Text to read:
►
First, what the hole does.  The bag, when inflated would be quite rigid and would not compress enough to extend the time for change in momentum enough.  Hitting it would not be much better than hitting the steering wheel.  By filling a bag with a large hole the air will be forced out when the driver’s head plows into it.  The hole size is engineered to give the maximum deflation TIME for an average sized driver.  By extending the time for the change in the driver’s momentum the force is reduced and injury or death avoided.

 

In this class we’ll study a lot of basic physics.  Example the relationship between force, time and changing momentum.  It’s very important that you be prepared to recognize those principles in the world around you.  It’s not necessary (or shouldn’t be) for me to specifically address every single imaginable application of those principles.  It’s important that you begin to broaden your thinking so that these principles become apparent to you.

 

4.     A 0.5 kg cart traveling at +2.0 m/s collides with a 1.0 kg car initially at rest.  The two carts couple and continue as a unit.  How fast?

 

p_before = p_after

 

m₁v₁ + m₂v₂ = (m₁+m₂)v   Perfect score on this question if you get to this line.

 

.5•2 + 1•0 = (.5 +1)v

 

1 kg•m/s = 1.5 v

 

v = 1/1.5 = .67 kg•m/s
◄
Supplied material:
►
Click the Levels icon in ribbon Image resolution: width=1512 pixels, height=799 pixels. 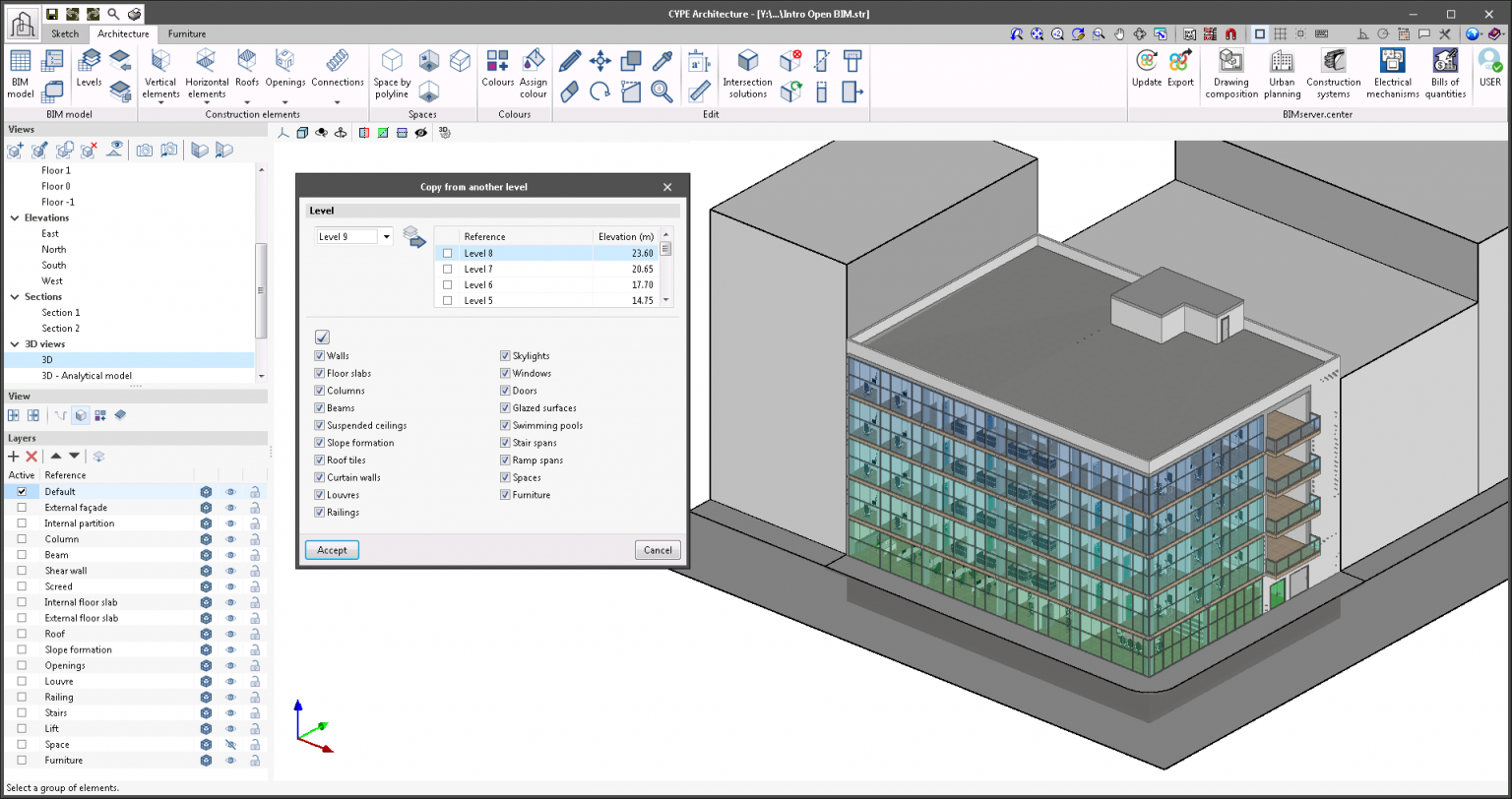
◄
Stated task 1: In the physics notes, what is the size of the hole in the bag engineered to give?
Stated task 2: Please restate the stretch of the physics notes that opens with the words containing "First, what the" and closes with "or death avoided.", replacing "steering wheel" with "dashboard".

Correct response 1: The maximum deflation time for an average sized driver.

Correct response 2:
First, what the hole does.  The bag, when inflated would be quite rigid and would not compress enough to extend the time for change in momentum enough.  Hitting it would not be much better than hitting the dashboard.  By filling a bag with a large hole the air will be forced out when the driver’s head plows into it.  The hole size is engineered to give the maximum deflation TIME for an average sized driver.  By extending the time for the change in the driver’s momentum the force is reduced and injury or death avoided.